Schneider Electric released a mitigation plan for its InduSoft Web Studio and InTouch Machine Edition to address a stack-based buffer overflow, according to a report with ICS-CERT.
Successful exploitation of this vulnerability, discovered by Aaron Portnoy, formerly of Exodus Intelligence, could allow a remote un-authenticated attacker to remotely execute code with high privileges.

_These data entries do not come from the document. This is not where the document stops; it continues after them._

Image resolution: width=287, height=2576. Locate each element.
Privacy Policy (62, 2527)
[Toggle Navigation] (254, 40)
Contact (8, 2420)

The following versions of InduSoft Web Studio and InTouch Machine Edition, an HMI, suffer from the remotely exploitable issue:
• InduSoft Web Studio v8.0 SP2 Patch 1 and prior versions
• InTouch Machine Edition v8.0 SP2 Patch 1 and prior versions
An attacker with low skill level could leverage the vulnerability. In addition, public exploits are available.
The stack-based buffer overflow vulnerability has been identified, which may allow remote code execution with high privileges.
CVE-2017-14024 is the case number assigned to this vulnerability, which has a CVSS v3 base score of 9.8.
The product sees use mainly in the commercial facilities, critical manufacturing, energy, transportation systems, and water and wastewater sectors. It also sees action on a global basis.
Schneider Electric recommends:
• Users using InduSoft Web Studio v8.0 SP2 Patch 1 or prior versions are affected and should upgrade and apply InduSoft Web Studio v8.1 as soon as possible.
• Users using InTouch Machine Edition v8.0 SP2 Patch 1 or prior versions are affected and should upgrade and apply InTouch Machine Edition 2017 v8.1 as soon as possible.
Schneider Electric released Security Bulletin LFSEC00000124.